Nutcracker: Evaluating on HuggingFace Inference Endpoints

Bruce W. Lee
3 min readFeb 18, 2024

Set up

Install Nutcracker

git clone https://github.com/evaluation-tools/nutcracker
pip install -e nutcracker

Download Nutcracker DB

git clone https://github.com/evaluation-tools/nutcracker-db

Clone in the same directory.

Choosing Model on HuggingFace

We proceed with LLaMA 2 7B Chat.

Let’s create an inference endpoint. We just deployed a Public endpoint for brevity.

Let’s give a few minutes for the endpoint to initialize.

Check that you have this model running

Let’s use this HuggingFace-provided script (the endpoint shown here will be down as I post this).

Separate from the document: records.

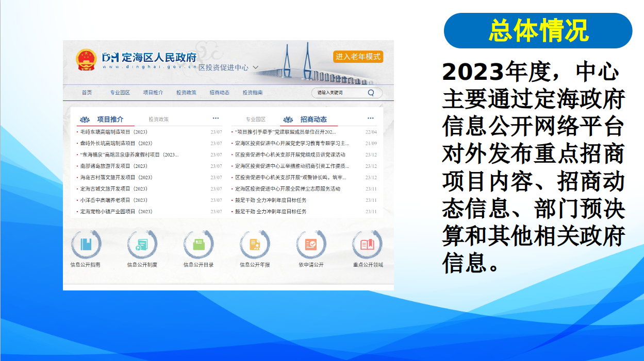The image size is (644, 361).
Task: Open the 信息公开指南 icon
Action: click(x=86, y=245)
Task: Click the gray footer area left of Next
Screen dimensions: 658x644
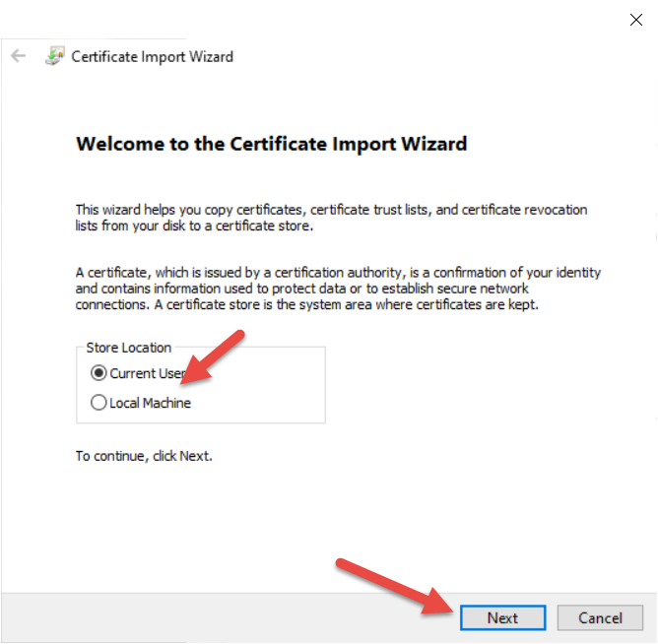Action: point(197,617)
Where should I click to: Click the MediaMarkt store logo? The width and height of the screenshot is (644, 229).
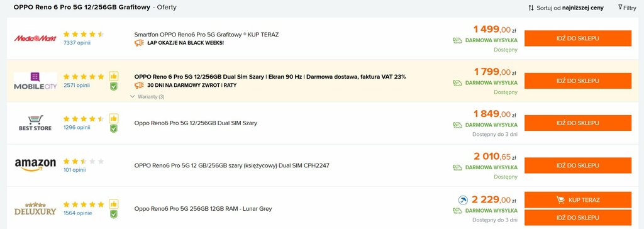click(x=35, y=38)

Under settings tab, also update Max Input Length, Max Number of Tokens, and Max Batch Prefill Tokens

Defining Model

Now let’s define our model

import requests

class LLaMA:
def __init__(self):
# endpoint shown here will be deleted
self.API_URL = "https://wb0zua4c7mbxnp57.us-east-1.aws.endpoints.huggingface.cloud"

def query(self, payload):
headers = {
"Accept" : "application/json",
"Content-Type": "application/json"
}
response = requests.post(self.API_URL, headers=headers, json=payload)
return response.json()

def respond(self, user_prompt):
output = self.query({
"inputs": f"<s>[INST] <<SYS>> You are a helpful assistant. You keep your answers short. <</SYS>> {user_prompt}",
})
print(output)

return output

Getting Data

Now let’s load MMLU

from nutcracker.data import Pile
import logging
logging.basicConfig(level=logging.INFO)

mmlu = Pile.load_from_db('mmlu','nutcracker-db/db')
print(mmlu.get_max_token_length_user_prompt()) #3630

Running Experiments and Evaluations

Let’s connect our model and data. Running this experiment updates the mmlu object with LLaMA responses. We will sample 1000 instances. Also, we will save the updated mmlu object.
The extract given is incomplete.